— BEGIN TASK INPUTS —

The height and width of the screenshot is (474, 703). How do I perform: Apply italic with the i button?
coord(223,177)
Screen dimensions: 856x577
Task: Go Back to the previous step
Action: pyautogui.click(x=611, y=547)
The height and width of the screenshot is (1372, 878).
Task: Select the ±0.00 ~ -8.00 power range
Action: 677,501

— END TASK INPUTS —

EXERCISE DESCRIPTION
Please return all of the lines above word for word, with nothing changed.

REPLY
The height and width of the screenshot is (474, 703). How do I perform: Apply italic with the i button?
coord(223,177)
Screen dimensions: 856x577
Task: Go Back to the previous step
Action: pyautogui.click(x=611, y=547)
The height and width of the screenshot is (1372, 878).
Task: Select the ±0.00 ~ -8.00 power range
Action: 677,501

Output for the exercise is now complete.